This mango curry steak is served with coconut cauliflower rice for an easy, weeknight dinner that is low carb, gluten free and has bold, addicting flavor!
PIN Mango Curry Steak
“Scruff so fancy. She already know”
“She in the fast lane, from Washington to Missouri”
You guys. This is my version of that way-too-catchy song that used to be really popular a million years ago on the radio. This also happens to be the version that I sing to my dog, Scruffy, ALL DAY LONG.
Seriously, every time I see her, I sing it. Which is, umm, all day long.
Sometimes I also channel my inner Magic! and sing “why Scruff gotta be so ruuuuddeeee? I’m gonna marry her anyway”
Yes. I just said I was going to marry my dog.
These are the problems with working from home with Z-E-R-O coworkers:
- You think of weirdo-person things like marrying your dog.
- You have no one to talk to all day, so you go a little nut-so ca-ray-zay and start singing versions of popular pop hits to above mentioned dog, while she looks at you like you are, in fact, nut-so ca-ray-zay.
Welcome to my life ya’ll.
Anyway.
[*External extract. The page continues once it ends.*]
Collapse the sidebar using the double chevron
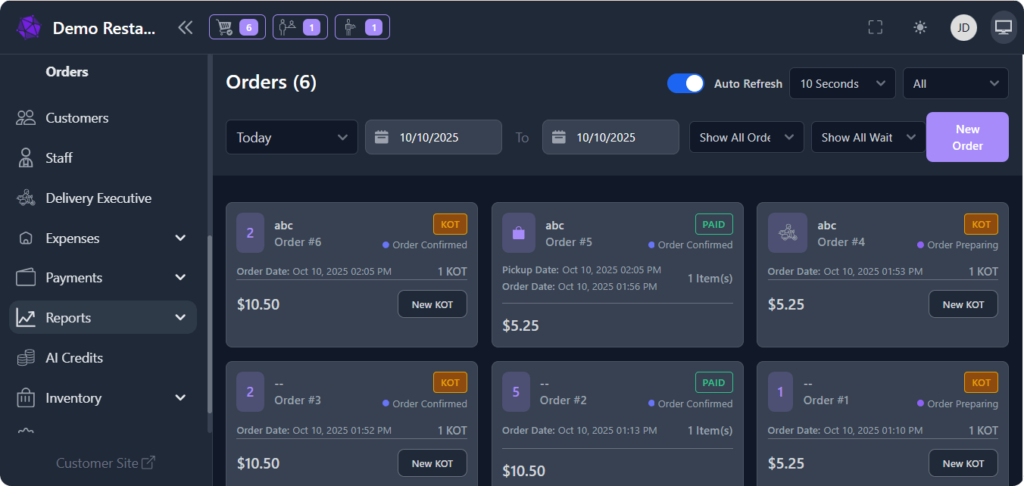 click(x=185, y=28)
This is kind of, sort of on topic BECAUSE this steak and cauliflower rice recipe, like the radio smash-hit, feels QUITE FANCY.
With it’s velvety-smooth and ultra-thick and creamy mango coconut sauce and its flavorful, reminds-you-of-the-tropics coconut cauliflower rice you might just think you’re sitting on a cute little patio at a cute little restaurant on the beach somewhere. Just add a blended raspberry mojito and you are SET. Maybe even get wild and have some Mango frozen yogurt for dessert? Maybe that’s too much.
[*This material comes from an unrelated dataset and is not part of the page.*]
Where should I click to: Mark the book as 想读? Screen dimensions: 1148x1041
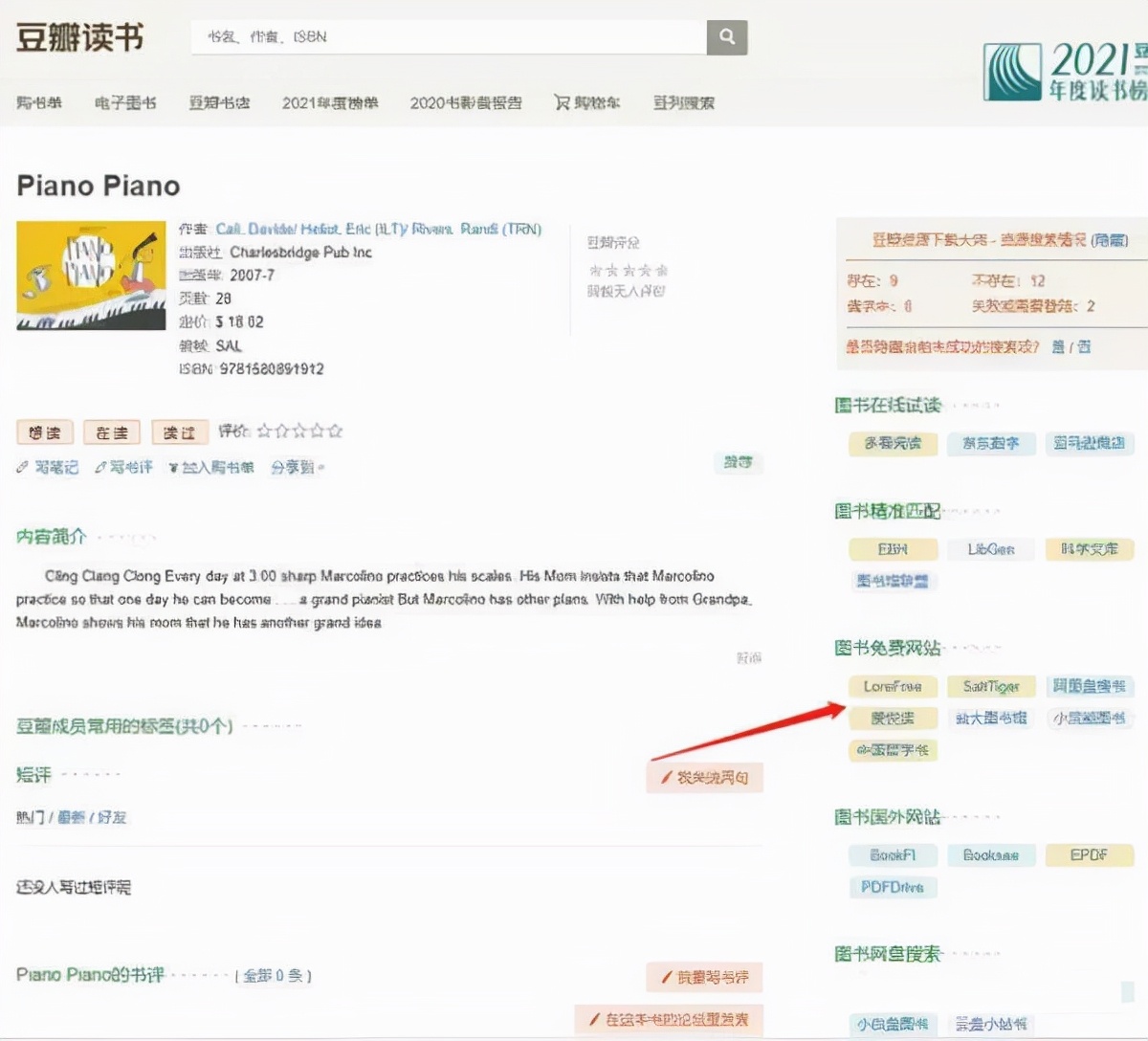[44, 432]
Remember that time we turned those cauliflower rice Fish Tacos into bowls of heathy goodness by throwing them over cauliflower rice? Well, today folks, I bring you more cauliflower goodness….with the addition of crunchy coconut because I discovered how AMAZING this is with that mango chicken, and now I just can’t stop adding coconut to everything that goes into my face.
It’s turning into a problem. But that’s a story for a different day.
Let’s talk about the coriander and cumin seeds here because they are VERY key and necessary to finding yourself in a yummy, flavorful mango curry steak situation. Do not try to just rub on the ground version of these spices because you will be left with lackluster flavor and you will not be happy about it.
Toasting the whole spices and grinding them yourself not only makes you feel like a serious cooking fancy elitist person (almost as fancy as my dog) but it also brings out the flavor of the spices that coats your curry steak and gives it this PUNCH of bold flavor that is HIGH LEVEL addicting.
Drizzling all that creamy, smooth and sweet mango coconut yogurt sauce is the perfect way to bring the heat back down a little but in a way that COMPLEMENTS the bold spices and doesn’t try to mask them.
If you know what I mean.
Even if you don’t, you just have to know that it’s pretty much perfect.
If you don’t like steak, I imagine this would also be very delicious on chicken or salmon or even mahi mahi if you want to get extra tropical. Really this spice rub and dip is super versatile and yummy on almost all things.
Sweet mango, bold curry and juicy steak. Internet friends, it does not get any better than that.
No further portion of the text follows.